• **Your objective**
An exact copy of all the data is the required output.

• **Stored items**

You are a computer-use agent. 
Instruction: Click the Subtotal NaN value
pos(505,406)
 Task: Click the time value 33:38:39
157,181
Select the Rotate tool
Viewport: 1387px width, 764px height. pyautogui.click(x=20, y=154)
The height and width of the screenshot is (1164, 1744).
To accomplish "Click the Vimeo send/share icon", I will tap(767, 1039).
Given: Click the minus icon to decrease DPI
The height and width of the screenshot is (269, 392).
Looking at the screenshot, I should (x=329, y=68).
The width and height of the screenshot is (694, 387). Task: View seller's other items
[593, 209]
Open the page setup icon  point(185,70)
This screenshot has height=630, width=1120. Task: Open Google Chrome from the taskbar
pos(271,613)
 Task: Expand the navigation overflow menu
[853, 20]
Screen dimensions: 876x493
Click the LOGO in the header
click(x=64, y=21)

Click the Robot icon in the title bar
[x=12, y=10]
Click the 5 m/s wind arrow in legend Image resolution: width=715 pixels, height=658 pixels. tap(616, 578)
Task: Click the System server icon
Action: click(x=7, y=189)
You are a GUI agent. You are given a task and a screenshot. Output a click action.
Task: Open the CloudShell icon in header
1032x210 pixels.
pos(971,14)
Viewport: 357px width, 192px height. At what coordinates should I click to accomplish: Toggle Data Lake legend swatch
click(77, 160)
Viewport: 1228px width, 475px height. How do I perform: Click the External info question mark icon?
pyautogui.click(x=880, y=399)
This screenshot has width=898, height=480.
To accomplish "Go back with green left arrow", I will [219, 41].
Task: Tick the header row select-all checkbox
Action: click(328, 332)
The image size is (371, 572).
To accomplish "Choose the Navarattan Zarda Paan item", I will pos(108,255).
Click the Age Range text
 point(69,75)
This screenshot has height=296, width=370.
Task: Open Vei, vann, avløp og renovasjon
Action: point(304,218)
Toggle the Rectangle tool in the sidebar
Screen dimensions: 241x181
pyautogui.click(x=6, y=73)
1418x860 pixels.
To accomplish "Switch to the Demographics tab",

• **Answer box**
You are a computer-use agent. 
Instruction: Click the Subtotal NaN value
pos(505,406)
 Task: Click the time value 33:38:39
157,181
Select the Rotate tool
Viewport: 1387px width, 764px height. pyautogui.click(x=20, y=154)
The height and width of the screenshot is (1164, 1744).
To accomplish "Click the Vimeo send/share icon", I will tap(767, 1039).
Given: Click the minus icon to decrease DPI
The height and width of the screenshot is (269, 392).
Looking at the screenshot, I should (x=329, y=68).
The width and height of the screenshot is (694, 387). Task: View seller's other items
[593, 209]
Open the page setup icon  point(185,70)
This screenshot has height=630, width=1120. Task: Open Google Chrome from the taskbar
pos(271,613)
 Task: Expand the navigation overflow menu
[853, 20]
Screen dimensions: 876x493
Click the LOGO in the header
click(x=64, y=21)

Click the Robot icon in the title bar
[x=12, y=10]
Click the 5 m/s wind arrow in legend Image resolution: width=715 pixels, height=658 pixels. tap(616, 578)
Task: Click the System server icon
Action: click(x=7, y=189)
You are a GUI agent. You are given a task and a screenshot. Output a click action.
Task: Open the CloudShell icon in header
1032x210 pixels.
pos(971,14)
Viewport: 357px width, 192px height. At what coordinates should I click to accomplish: Toggle Data Lake legend swatch
click(77, 160)
Viewport: 1228px width, 475px height. How do I perform: Click the External info question mark icon?
pyautogui.click(x=880, y=399)
This screenshot has width=898, height=480.
To accomplish "Go back with green left arrow", I will [219, 41].
Task: Tick the header row select-all checkbox
Action: click(328, 332)
The image size is (371, 572).
To accomplish "Choose the Navarattan Zarda Paan item", I will pos(108,255).
Click the Age Range text
 point(69,75)
This screenshot has height=296, width=370.
Task: Open Vei, vann, avløp og renovasjon
Action: point(304,218)
Toggle the Rectangle tool in the sidebar
Screen dimensions: 241x181
pyautogui.click(x=6, y=73)
1418x860 pixels.
To accomplish "Switch to the Demographics tab",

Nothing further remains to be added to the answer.